DATA SECTION:
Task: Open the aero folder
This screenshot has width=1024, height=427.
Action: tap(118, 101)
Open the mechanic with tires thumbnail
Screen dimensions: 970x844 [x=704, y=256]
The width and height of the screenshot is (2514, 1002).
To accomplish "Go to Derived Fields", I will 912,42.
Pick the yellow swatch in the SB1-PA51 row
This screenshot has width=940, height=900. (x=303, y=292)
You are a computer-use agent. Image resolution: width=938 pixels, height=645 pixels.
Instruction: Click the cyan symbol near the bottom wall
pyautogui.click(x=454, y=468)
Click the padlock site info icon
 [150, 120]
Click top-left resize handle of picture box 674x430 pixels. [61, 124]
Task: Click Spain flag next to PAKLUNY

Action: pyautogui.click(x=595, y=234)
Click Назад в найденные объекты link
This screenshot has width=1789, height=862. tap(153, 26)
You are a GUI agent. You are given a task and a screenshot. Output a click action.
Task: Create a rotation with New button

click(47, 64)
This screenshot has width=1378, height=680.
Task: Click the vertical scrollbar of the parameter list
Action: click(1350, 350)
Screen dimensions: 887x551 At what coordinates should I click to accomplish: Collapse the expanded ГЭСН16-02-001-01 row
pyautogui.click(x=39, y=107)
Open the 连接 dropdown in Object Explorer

ASSIGNMENT: What lines above contain the word "pixels"? Return each such line.

ANSWER TO THE EXERCISE:
You are a computer-use agent. Image resolution: width=938 pixels, height=645 pixels.
Click top-left resize handle of picture box 674x430 pixels. [61, 124]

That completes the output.